Le parole che il Papa ha voluto pronunciare a chiusura dei lavori, valgono per tutti i credenti. Non solo, dunque, per tutti i vescovi e per tutti i pastori. Francesco ci ha offerto la strumentazione spirituale, ancor prima che metodologica, per vivere con purezza d’animo e onestà intellettuale il percorso che ci aspetta
Il Sinodo straordinario dei vescovi sulla famiglia è stato un momento significativo di quella “Chiesa in uscita” evocata da Papa Francesco sin dai primi passi del suo pontificato. Una “Chiesa in uscita” che non ha paura di rimanere “incidentata” nell’incontro con il mondo e che nel solco del Concilio Ecumenico Vaticano II si esercita nello “scrutare i segni dei tempi”, non teme il discernimento e l’abbraccio con i feriti. Tutti i feriti dalla vita, anche quelli che sino a ieri ha forse trascurato, mai odiato.
Ecco perché a poco valgono tutte le letture “politiche” applicate a quanto si è svolto nelle aule sinodali, così come il giudizio sugli esiti di un appuntamento ecclesiale destinato a restare come pietra miliare nella storia secolare di quella speciale comunità terrena di uomini e donne radunate attorno al proprio Dio di salvezza e misericordia che è la Chiesa fondata da Gesù Cristo, per volontà del Padre e pervasa dal soffio dello Spirito Santo.
Solo in quest’ottica ci permettiamo di ragionare attorno al Sinodo straordinario, nella consapevolezza che sin da oggi si apre una fase nuova, un “cammino” come l’ha definito lo stesso Papa Francesco, che porterà all’appuntamento con il Sinodo ordinario dal quale emergerà, in tutta la sua forza rigeneratrice, lo slancio della Chiesa verso la famiglia e il matrimonio, insieme con la sollecitudine verso il bene ovunque esso si manifesti nella vita delle donne e degli uomini di oggi. Di questo abbiamo ragionevole certezza, così come sappiamo che la “Relatio Synodi” è affidata come “Lineamenta” alla cura delle Conferenze episcopali nazionali, perché in ogni angolo del mondo si realizzi quel discernimento comunitario che il Papa considera indispensabile. Attendiamo, perciò, con pazienza e curiosità, le indicazioni che verranno date per l’Italia dai nostri pastori.

◆ **Record di dati**:
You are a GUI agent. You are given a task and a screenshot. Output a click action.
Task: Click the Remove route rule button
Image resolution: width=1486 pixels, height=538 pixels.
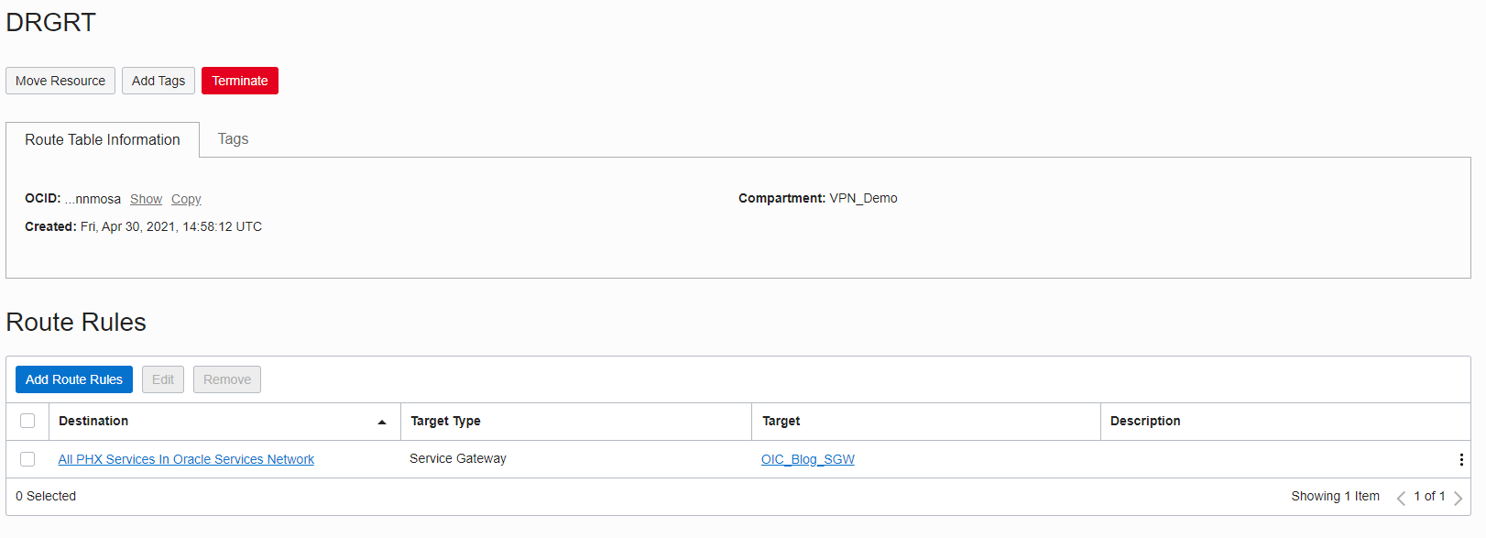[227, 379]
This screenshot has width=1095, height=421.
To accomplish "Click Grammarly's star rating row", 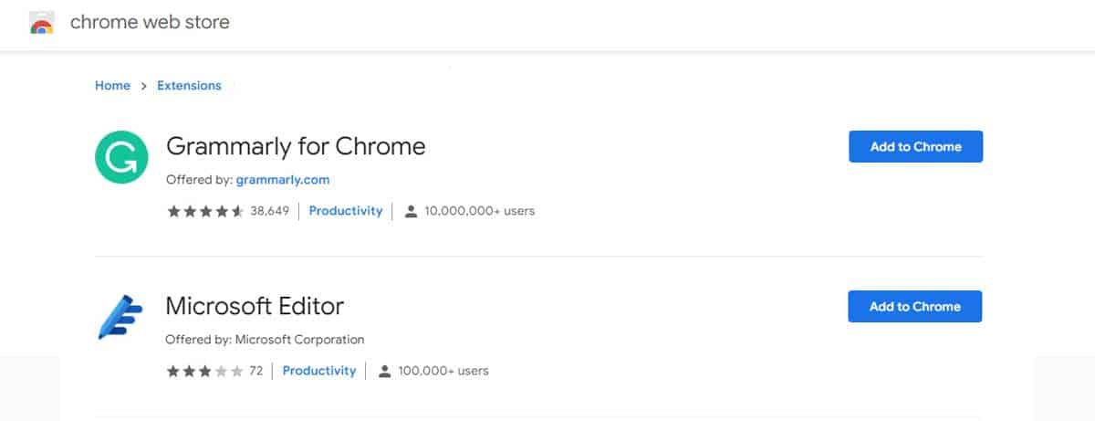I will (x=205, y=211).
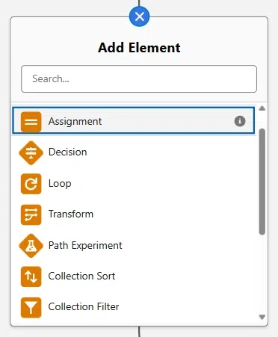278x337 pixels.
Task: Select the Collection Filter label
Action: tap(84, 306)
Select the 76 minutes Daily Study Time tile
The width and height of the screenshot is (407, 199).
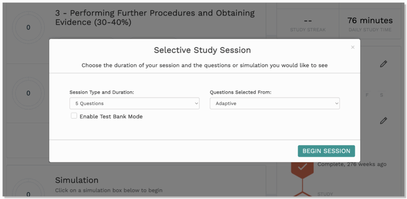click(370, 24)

◆ **Elenco consegne**:
1. Nel testo sul Sinodo, a chi viene affidata la "Relatio Synodi" come "Lineamenta"?
2. Estrai dal testo sul Sinodo tutto il brano che va da "Ecco perché a" giù fino a "dello Spirito Santo.", copiandolo senza alcuna modifica.
I record riportati qui sopra non servono in alcun modo per svolgere le consegne.

◆ **Risposte svolte**:
1. Alle Conferenze episcopali nazionali.

2.
Ecco perché a poco valgono tutte le letture “politiche” applicate a quanto si è svolto nelle aule sinodali, così come il giudizio sugli esiti di un appuntamento ecclesiale destinato a restare come pietra miliare nella storia secolare di quella speciale comunità terrena di uomini e donne radunate attorno al proprio Dio di salvezza e misericordia che è la Chiesa fondata da Gesù Cristo, per volontà del Padre e pervasa dal soffio dello Spirito Santo.